Stored records
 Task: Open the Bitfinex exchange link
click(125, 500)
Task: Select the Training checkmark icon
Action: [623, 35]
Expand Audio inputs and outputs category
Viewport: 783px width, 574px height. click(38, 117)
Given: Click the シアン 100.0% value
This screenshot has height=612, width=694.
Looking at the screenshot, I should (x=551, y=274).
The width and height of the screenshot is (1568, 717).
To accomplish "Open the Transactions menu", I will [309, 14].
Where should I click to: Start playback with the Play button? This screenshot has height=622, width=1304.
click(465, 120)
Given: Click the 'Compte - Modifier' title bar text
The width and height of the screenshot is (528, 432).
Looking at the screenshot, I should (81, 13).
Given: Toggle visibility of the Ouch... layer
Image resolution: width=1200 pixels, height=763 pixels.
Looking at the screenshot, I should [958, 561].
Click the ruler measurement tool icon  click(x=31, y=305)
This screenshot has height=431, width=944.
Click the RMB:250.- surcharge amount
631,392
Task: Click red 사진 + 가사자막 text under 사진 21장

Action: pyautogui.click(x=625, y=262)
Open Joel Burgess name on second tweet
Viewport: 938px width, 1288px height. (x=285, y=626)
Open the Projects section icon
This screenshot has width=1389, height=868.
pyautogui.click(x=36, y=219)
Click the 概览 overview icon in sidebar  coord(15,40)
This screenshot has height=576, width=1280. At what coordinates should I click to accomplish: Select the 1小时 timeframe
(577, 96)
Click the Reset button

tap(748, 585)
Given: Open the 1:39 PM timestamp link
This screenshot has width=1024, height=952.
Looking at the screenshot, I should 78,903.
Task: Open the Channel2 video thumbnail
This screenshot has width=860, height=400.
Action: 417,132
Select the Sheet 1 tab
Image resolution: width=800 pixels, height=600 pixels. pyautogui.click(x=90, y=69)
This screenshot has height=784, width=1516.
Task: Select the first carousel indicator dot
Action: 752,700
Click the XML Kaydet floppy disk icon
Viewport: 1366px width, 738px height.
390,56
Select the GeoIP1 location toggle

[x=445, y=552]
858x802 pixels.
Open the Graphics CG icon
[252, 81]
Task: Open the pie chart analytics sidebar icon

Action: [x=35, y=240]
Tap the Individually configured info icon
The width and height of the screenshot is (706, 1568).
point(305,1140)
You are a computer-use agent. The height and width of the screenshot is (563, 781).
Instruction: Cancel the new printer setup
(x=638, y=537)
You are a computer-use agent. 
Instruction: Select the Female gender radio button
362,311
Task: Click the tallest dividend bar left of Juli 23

## Task instructions
Using the exact wording, write out all of the records.

## Finished exercise
 Task: Open the Bitfinex exchange link
click(125, 500)
Task: Select the Training checkmark icon
Action: [623, 35]
Expand Audio inputs and outputs category
Viewport: 783px width, 574px height. click(38, 117)
Given: Click the シアン 100.0% value
This screenshot has height=612, width=694.
Looking at the screenshot, I should (x=551, y=274).
The width and height of the screenshot is (1568, 717).
To accomplish "Open the Transactions menu", I will [309, 14].
Where should I click to: Start playback with the Play button? This screenshot has height=622, width=1304.
click(465, 120)
Given: Click the 'Compte - Modifier' title bar text
The width and height of the screenshot is (528, 432).
Looking at the screenshot, I should (81, 13).
Given: Toggle visibility of the Ouch... layer
Image resolution: width=1200 pixels, height=763 pixels.
Looking at the screenshot, I should [958, 561].
Click the ruler measurement tool icon  click(x=31, y=305)
This screenshot has height=431, width=944.
Click the RMB:250.- surcharge amount
631,392
Task: Click red 사진 + 가사자막 text under 사진 21장

Action: pyautogui.click(x=625, y=262)
Open Joel Burgess name on second tweet
Viewport: 938px width, 1288px height. (x=285, y=626)
Open the Projects section icon
This screenshot has width=1389, height=868.
pyautogui.click(x=36, y=219)
Click the 概览 overview icon in sidebar  coord(15,40)
This screenshot has height=576, width=1280. At what coordinates should I click to accomplish: Select the 1小时 timeframe
(577, 96)
Click the Reset button

tap(748, 585)
Given: Open the 1:39 PM timestamp link
This screenshot has width=1024, height=952.
Looking at the screenshot, I should 78,903.
Task: Open the Channel2 video thumbnail
This screenshot has width=860, height=400.
Action: 417,132
Select the Sheet 1 tab
Image resolution: width=800 pixels, height=600 pixels. pyautogui.click(x=90, y=69)
This screenshot has height=784, width=1516.
Task: Select the first carousel indicator dot
Action: 752,700
Click the XML Kaydet floppy disk icon
Viewport: 1366px width, 738px height.
390,56
Select the GeoIP1 location toggle

[x=445, y=552]
858x802 pixels.
Open the Graphics CG icon
[252, 81]
Task: Open the pie chart analytics sidebar icon

Action: [x=35, y=240]
Tap the Individually configured info icon
The width and height of the screenshot is (706, 1568).
point(305,1140)
You are a computer-use agent. The height and width of the screenshot is (563, 781).
Instruction: Cancel the new printer setup
(x=638, y=537)
You are a computer-use agent. 
Instruction: Select the Female gender radio button
362,311
Task: Click the tallest dividend bar left of Juli 23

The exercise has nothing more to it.